Papers
Topics
Authors
Recent
2000 character limit reached

Global Benchmark for Pavement Defect Detection

Updated 30 December 2025
  • The paper introduces a globally representative benchmark (PaveSync) that aggregates 52,747 images from 8 countries and 13 defect types to assess model generalizability.
  • It details the harmonized taxonomy and unified annotation formats across standards like Pascal VOC, COCO, and YOLO, ensuring consistent cross-model evaluations.
  • Rigorous benchmarking protocols using stratified sampling and zero-shot transfer reveal a ~25% mAP@50 drop on unseen data, highlighting practical domain shift challenges.

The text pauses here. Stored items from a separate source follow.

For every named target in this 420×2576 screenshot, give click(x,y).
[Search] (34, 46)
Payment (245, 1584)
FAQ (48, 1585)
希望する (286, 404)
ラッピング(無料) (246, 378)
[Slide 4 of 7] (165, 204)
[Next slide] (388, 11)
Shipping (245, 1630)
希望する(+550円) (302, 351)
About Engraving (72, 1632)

Automated pavement defect detection requires datasets and evaluation protocols that capture global variation in distress types, imaging contexts, materials, and environmental conditions. A globally representative benchmark is defined by comprehensive geographic coverage, harmonized taxonomies, standardized annotation formats, and rigorous assessment of model generalizability, including domain transfer.

1. Composition and Geographic Coverage of Representative Benchmarks

The "PaveSync" dataset constitutes the most globally representative benchmark for pavement defect detection published to date (Kyem et al., 23 Dec 2025). It amalgamates 52,747 images originating from seven countries—namely Iran, China, United States, Japan, India, Czech Republic, Norway, and Ghana—with 135,277 bounding box annotations spanning 13 distinct distress types. Table 1 summarizes country distribution and class coverage.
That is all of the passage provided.